Fast-forward 40 years.


Now, in 2009, you'd like to make a bit of an impression on an old friend when you meet him for the first time in four decades A big impression. You'd like to roll up in a stretch limo, greet him wearing a thousand-dollar suit and bequeath to him a half-dozen of your best selling novels. Hand him a fistful of hundred-dollar Havana cigars, introduce him to your 25-year-old trophy wife and invite him on your private jet for a quick trip to Monaco for a weekend of champagne, gambling and debauchery.

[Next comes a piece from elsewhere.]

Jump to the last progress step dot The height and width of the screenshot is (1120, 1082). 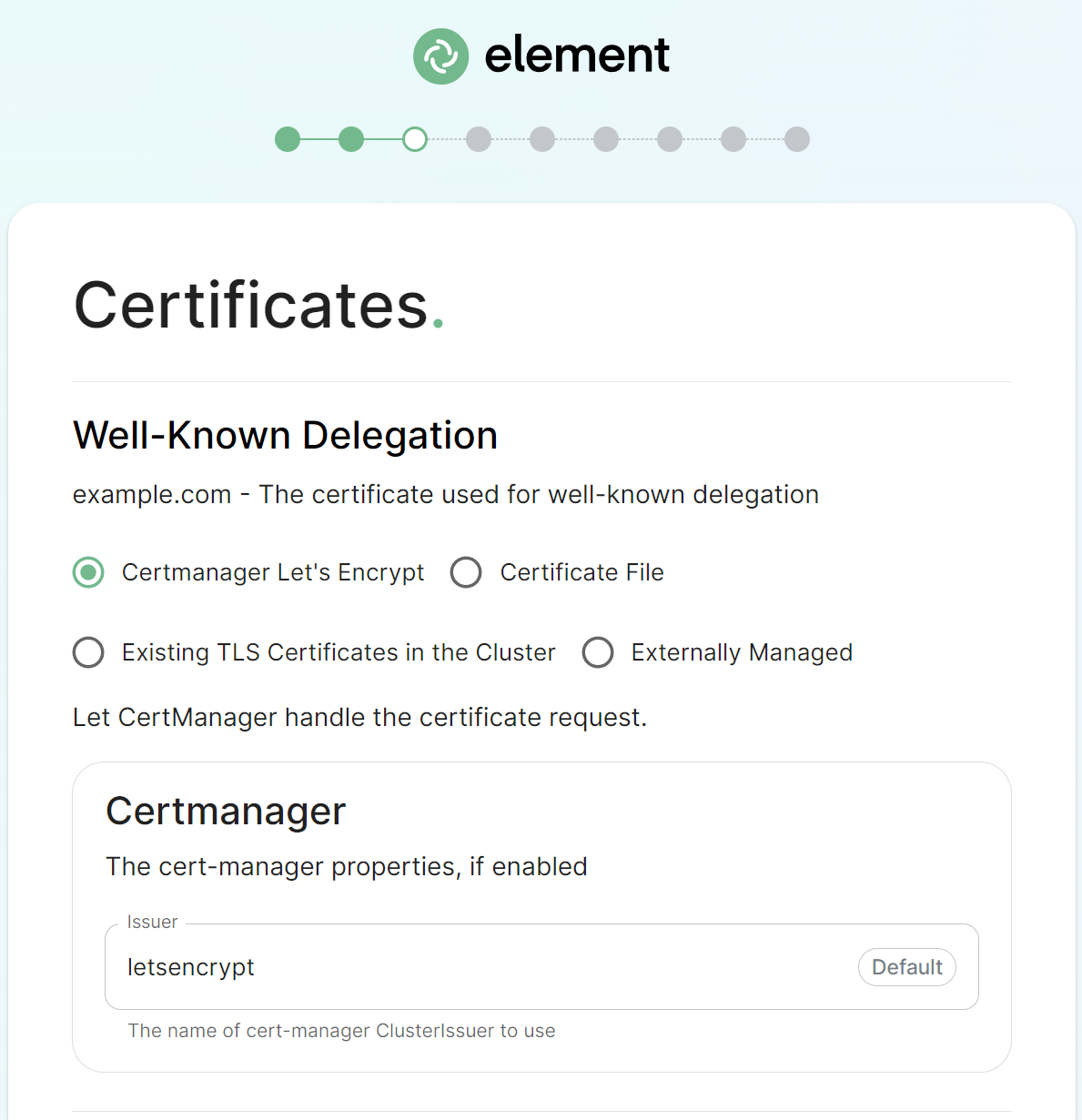coord(797,139)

There's only one thing about that scenario.


It. Ain't. Gonna. Happen.


What he is going to see is an 11-year-old Honda roll up in his driveway and an overweight, gray-haired, spectacled dude slide out with his wife of almost 38 years at his side. Shorts, tennis shoes, old golf shirt. And a goofy grin. No published novels. No thousand-dollar suit. No private jet. No cigars. No upcoming debauchery (dammit).


And that's OK.


I'm learning contentment, becoming a student of it. I'm learning to accept the life that I've lived and to see it as the marvelous gift that it is and was, instead of anything that it isn't and wasn't.

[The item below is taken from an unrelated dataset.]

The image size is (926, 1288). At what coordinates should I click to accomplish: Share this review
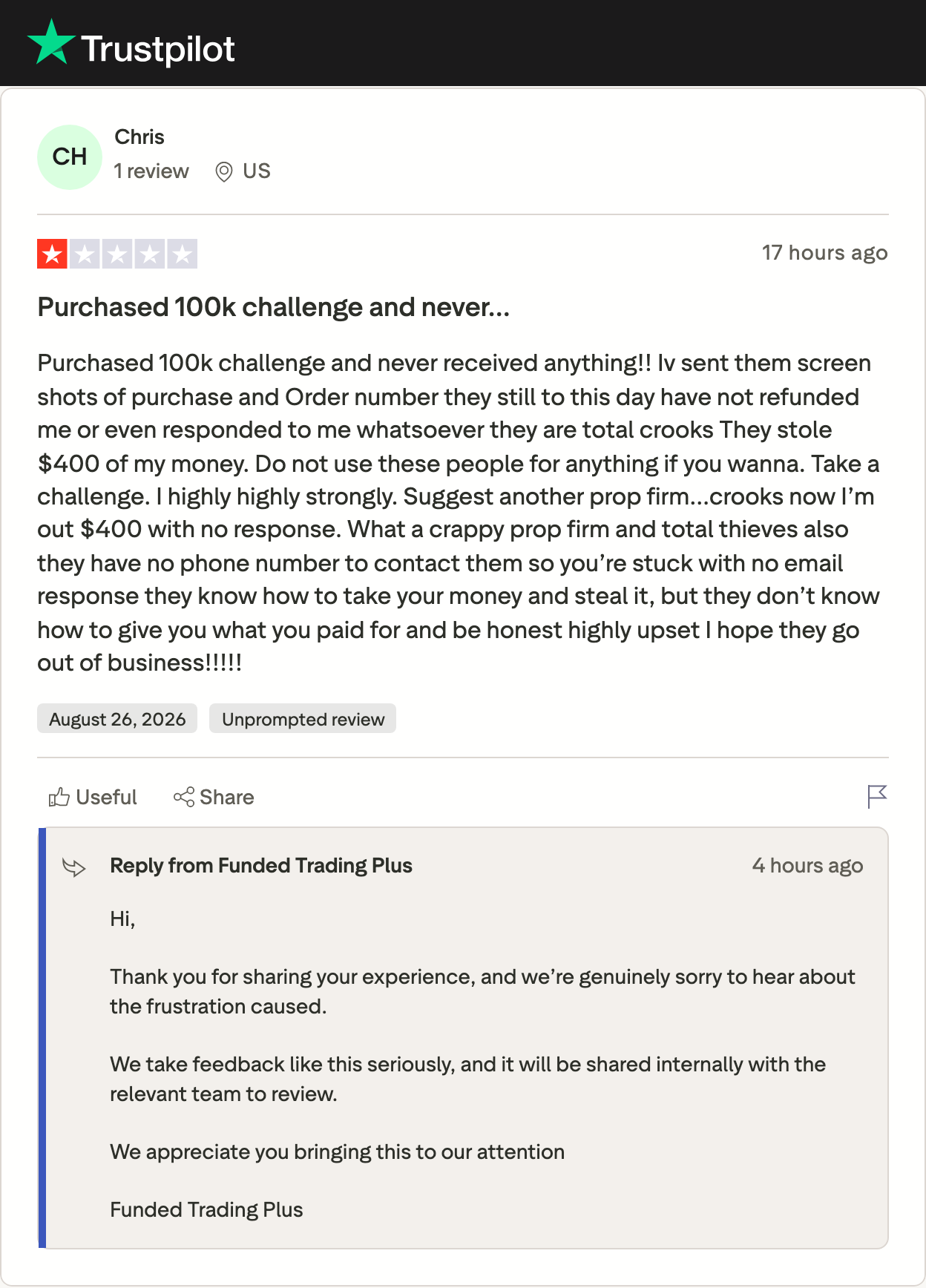214,798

To let the not-so-good times go.


Have other people led better lives than I have? No. They've lived different lives, not necessarily better ones. Better is a word that denotes a comparison – better than what? Is a thousand-dollar suit better than my shorts and golf shirt? Is a stretch limo any better than my well-maintained old Honda? Is a smile from a 25-year-old trophy wife any better than a smile from my wife of beau-coup years? I'd say no. In fact, I'd say hell no!


I'm beginning to see what contentment might be all about. Beginning to get the drift of what a contented soul might feel like. Beginning to be comfortable, secure and content about what the past was, what the present is and what the future might be. Not just to rest on my laurels but to realize that what I've accomplished already is well and truly fine. And that what I have not accomplished is also fine. And to finally be content to continue to strive or not, to accept that striving is not a be-all and end-all in itself.


So I'll hoist a beer this weekend in honor of my old friend Al and in anticipation of our quickly approaching reunion. We're coming to see ya real soon, pal, with our lined faces, our crows-feet and our stories of lives well-lived.


Get a pad and pencil ready. There will be a test later!